Recently, novel fetal cardiac MRI techniques have been utilized to understand the heart–brain interplay in CHD. These techniques enable measurements of flow and oxygen saturation in fetal blood vessels. By combining fetal brain MRI and cardiovascular magnetic resonance, researchers found a correlation between fetal cerebral oxygen consumption and brain size (estimated brain weight) among 30 fetuses with CHD in late gestation. There was a direct correlation between estimated brain weight and cerebral oxygen consumption. In addition, there was a modest association between cerebral oxygen delivery and brain size. Other novels and efficient imaging techniques have been developed to understand cerebrovascular physiology while accommodating significant motion artifacts from fetal movement and maternal breathing. These studies revealed that fetuses with both left sided obstructive lesions and d-TGA have lower fetal cerebral oxygenation compared to controls. The predictive value of these findings for postnatal outcomes such as brain injury and ND outcomes remains unknown. Further exploration to potentially identify targets and methods of intervention to modify ND outcome in CHD is warranted.

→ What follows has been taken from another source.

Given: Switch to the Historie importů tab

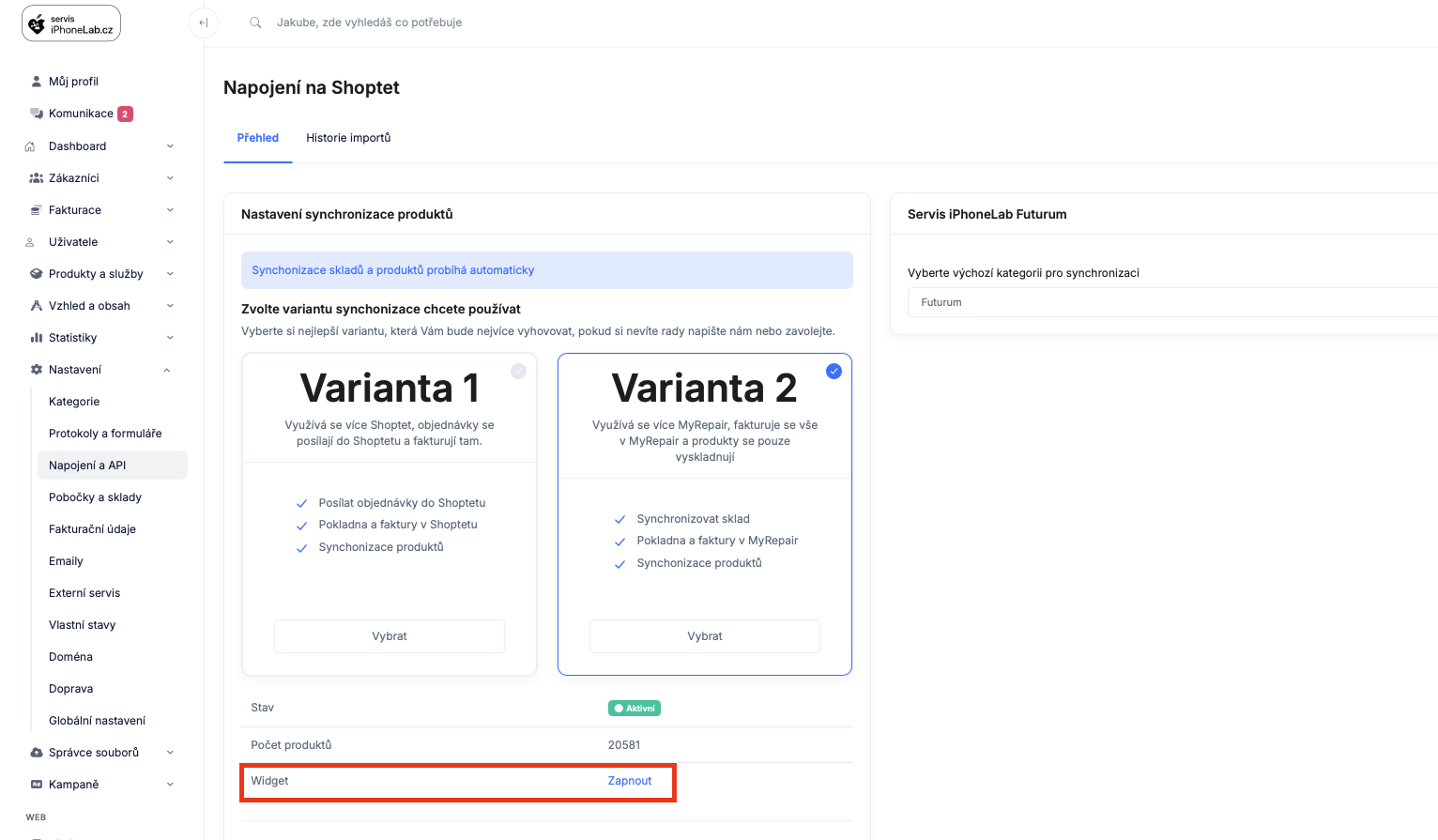Looking at the screenshot, I should [x=348, y=137].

Although much of the literature has been focused on the identification of abnormal brain development in the fetus and newborn with CHD, studies on older patients have emerged suggesting that these delays continue into adolescent years. In a study of single ventricle patients who had undergone a Fontan operation, the frequency of any structural abnormality on MRI was 11 times higher than in a normative cohort. Similarly, in a brain MRI study of adolescents with d-TGA, FA was significantly reduced in several regions of the white matter compared with a normative cohort. Many have postulated that the trajectory of brain development over time may be dependent on the specific cardiac lesion and whether the surgical management is corrective (i.e., d-TGA) or largely palliative (i.e., HLHS). In particular, patients with aortic atresia have been found to have the least robust microstructural brain development. In a direct comparison of HLHS to d-TGA, neonates with d-TGA had a faster rate of global and regional brain growth in the perioperative time period. Another study demonstrated, at 2.5 years of age, more cortical atrophy and lower brain volumes in those with HLHS compared with those with d-TGA, suggesting a lesion-specific influence on the long-term trajectory of brain development.